→ **What to do**
Say whether each statement agrees with the report on Zimbabwe's youth camps. Answer yes or no, and quote the words of the report that decide it.
(a) The program team and human rights groups interviewed almost 100 former camp youths.
(b) The camps housed Zimbabweans aged 11 to 25.
(c) Mugabe has ruled Zimbabwe since 1980.

--- START OF Text ---

ZIMBABWE President Robert Mugabe's government has set up youth militia training camps in which thousands have been brutalised to ensure their loyalty, according to a BBC documentary screened Sunday.

"In their training camps the Zimbabwean government is subjecting thousands of innocent youths to rape, brainwashing and brutality," the BBC said in a statement about the programme on Sunday. "It is all part of a horrific process designed to mould youths loyal to Robert Mugabe and his ZANU party."

Mugabe's supporters and security forces have clashed in recent years with opponents from the Movement for Democratic Change, which has emerged as the most potent challenge to Mugabe in 24 years of rule.

The BBC's Africa reporter, Hilary Andersson, said the programme team and human rights groups had interviewed almost 100 former camp youths for the Panorama documentary, "Secrets of the Camps", due to be broadcast on Sunday evening.

Around 50 percent of the girls said they were regularly raped in the camps. One, Debbie, said she was raped nightly for six months after being forced into a camp aged 20, and contracted HIV and fell pregnant before fleeing to South Africa.

"Youths testified to being taught how to torture with electricity, or by hanging victims upside down and lowering their heads into buckets of water below until they nearly drown," Andersson wrote in Britain's Sunday Telegraph.

She said a former Youth Ministry official had confirmed that killings and hit lists were discussed openly at ministry meetings, and a camp commander interviewed said youths from his camp had been sent out to kill opponents of the government.

Andersson said six large camps housed thousands of Zimbabweans aged 11 to 30. An estimated 50,000 youths had already passed through the camps, and Mugabe wanted to make the training compulsory for all young Zimbabweans in a bid to help him secure victory in parliamentary elections in 2005.

Mugabe, accused by the opposition and several Western countries of rigging the 2002 presidential polls, rejects charges that his mismanagement is to blame for Zimbabwe's critical shortages of food, fuel and foreign exchange.

Instead, the former guerrilla leader, who has ruled Zimbabwe since independence from Britain in 1980, accuses Western powers of seeking his overthrow because of his seizure of white-owned commercial farms for redistribution to landless blacks.

--- END OF Text ---
--- START OF Information given ---

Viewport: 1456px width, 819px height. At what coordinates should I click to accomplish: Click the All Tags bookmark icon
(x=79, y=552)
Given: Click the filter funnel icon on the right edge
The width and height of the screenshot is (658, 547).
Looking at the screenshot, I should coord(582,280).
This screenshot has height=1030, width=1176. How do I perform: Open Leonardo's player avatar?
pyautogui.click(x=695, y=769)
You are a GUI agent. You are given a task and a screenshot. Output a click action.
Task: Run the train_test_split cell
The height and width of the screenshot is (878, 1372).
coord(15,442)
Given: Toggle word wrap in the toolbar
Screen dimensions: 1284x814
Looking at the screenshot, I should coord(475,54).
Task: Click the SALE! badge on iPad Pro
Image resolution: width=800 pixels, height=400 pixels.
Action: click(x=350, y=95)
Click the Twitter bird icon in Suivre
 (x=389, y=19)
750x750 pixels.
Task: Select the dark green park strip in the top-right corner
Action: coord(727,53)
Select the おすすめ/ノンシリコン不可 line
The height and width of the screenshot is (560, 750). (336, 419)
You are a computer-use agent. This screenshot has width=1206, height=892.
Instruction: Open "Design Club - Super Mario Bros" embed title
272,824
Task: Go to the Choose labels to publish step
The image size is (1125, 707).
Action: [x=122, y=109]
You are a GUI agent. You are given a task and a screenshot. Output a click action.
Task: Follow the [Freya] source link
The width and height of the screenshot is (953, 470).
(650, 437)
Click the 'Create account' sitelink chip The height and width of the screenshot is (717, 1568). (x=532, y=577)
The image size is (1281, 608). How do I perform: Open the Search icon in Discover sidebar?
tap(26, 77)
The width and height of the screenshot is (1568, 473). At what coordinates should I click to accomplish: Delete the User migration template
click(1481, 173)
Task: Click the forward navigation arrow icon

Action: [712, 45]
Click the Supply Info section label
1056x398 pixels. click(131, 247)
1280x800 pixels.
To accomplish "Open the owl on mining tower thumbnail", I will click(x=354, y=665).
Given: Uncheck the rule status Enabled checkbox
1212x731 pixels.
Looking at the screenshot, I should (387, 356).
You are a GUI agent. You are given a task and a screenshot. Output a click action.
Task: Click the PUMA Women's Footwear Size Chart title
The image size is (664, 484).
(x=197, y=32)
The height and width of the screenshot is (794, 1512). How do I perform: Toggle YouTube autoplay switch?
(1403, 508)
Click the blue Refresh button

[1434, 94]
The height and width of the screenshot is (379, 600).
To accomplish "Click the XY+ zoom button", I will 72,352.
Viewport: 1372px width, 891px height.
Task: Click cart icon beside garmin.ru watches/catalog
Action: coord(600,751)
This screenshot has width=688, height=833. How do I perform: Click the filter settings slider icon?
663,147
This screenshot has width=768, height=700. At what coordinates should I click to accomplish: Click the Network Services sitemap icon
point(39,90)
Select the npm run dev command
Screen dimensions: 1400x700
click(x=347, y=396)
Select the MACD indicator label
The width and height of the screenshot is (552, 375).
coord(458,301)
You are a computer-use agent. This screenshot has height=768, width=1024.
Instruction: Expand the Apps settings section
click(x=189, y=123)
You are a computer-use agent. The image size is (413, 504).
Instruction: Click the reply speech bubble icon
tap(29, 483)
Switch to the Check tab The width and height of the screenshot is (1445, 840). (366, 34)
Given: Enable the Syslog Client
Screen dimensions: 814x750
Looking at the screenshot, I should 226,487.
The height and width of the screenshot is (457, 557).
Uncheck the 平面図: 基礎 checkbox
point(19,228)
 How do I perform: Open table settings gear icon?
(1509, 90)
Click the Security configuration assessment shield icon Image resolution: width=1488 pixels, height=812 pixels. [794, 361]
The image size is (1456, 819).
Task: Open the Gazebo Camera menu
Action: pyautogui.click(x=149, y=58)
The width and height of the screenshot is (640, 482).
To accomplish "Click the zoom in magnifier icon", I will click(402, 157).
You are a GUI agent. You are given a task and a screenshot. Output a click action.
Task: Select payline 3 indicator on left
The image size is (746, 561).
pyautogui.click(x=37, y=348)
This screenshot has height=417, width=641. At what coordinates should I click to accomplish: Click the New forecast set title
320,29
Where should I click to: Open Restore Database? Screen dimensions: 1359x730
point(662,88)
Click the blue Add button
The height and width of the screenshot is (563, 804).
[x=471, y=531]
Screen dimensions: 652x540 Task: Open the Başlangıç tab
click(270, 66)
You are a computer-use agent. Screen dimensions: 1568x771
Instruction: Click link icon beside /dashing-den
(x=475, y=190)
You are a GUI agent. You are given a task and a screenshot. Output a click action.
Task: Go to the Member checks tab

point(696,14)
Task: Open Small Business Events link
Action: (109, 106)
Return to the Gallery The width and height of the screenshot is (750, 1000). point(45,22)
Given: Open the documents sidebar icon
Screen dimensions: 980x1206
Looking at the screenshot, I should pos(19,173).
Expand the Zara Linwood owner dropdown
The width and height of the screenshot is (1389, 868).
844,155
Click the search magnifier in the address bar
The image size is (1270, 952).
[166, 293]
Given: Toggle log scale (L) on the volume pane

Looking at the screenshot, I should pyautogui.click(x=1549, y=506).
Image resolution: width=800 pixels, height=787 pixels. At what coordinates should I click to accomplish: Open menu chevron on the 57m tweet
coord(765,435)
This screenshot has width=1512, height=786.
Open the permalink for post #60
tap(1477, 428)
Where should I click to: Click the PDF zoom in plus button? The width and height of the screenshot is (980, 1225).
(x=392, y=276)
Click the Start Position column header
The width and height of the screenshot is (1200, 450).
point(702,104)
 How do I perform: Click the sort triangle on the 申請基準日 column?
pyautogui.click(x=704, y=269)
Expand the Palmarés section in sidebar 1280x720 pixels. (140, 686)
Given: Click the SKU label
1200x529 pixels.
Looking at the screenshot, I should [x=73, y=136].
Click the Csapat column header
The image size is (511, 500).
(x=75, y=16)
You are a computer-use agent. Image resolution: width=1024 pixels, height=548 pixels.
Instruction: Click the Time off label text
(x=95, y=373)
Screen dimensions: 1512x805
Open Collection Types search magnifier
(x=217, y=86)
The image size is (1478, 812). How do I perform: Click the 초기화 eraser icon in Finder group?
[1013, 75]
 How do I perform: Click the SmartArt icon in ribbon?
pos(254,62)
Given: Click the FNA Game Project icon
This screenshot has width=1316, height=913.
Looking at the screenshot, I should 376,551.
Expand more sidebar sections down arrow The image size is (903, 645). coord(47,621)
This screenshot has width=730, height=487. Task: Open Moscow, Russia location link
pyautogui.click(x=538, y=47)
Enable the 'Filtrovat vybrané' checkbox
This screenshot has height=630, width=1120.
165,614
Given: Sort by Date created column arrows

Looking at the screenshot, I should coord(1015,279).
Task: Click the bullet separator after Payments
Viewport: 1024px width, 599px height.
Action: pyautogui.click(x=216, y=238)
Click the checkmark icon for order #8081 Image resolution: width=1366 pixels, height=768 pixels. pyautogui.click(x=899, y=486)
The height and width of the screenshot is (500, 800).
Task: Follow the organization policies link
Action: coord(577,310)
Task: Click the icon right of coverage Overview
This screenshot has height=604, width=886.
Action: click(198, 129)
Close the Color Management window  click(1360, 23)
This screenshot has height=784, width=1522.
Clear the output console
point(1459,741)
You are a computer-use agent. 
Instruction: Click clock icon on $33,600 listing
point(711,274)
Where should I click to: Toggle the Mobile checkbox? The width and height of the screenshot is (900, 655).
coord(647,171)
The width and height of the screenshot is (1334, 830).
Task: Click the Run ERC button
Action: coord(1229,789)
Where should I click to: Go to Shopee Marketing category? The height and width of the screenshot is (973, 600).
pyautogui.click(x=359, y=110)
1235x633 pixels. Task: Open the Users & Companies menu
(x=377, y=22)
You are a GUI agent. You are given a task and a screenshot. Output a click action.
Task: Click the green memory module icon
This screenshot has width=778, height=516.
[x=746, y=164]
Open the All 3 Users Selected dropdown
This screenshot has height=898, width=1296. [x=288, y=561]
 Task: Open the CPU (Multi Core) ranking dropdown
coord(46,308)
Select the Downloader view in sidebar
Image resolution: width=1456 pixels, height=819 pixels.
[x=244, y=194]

--- END OF Information given ---

→ **Final result**
(a) Yes: "the programme team and human rights groups had interviewed almost 100 former camp youths"
(b) No: "six large camps housed thousands of Zimbabweans aged 11 to 30"
(c) Yes: "who has ruled Zimbabwe since independence from Britain in 1980"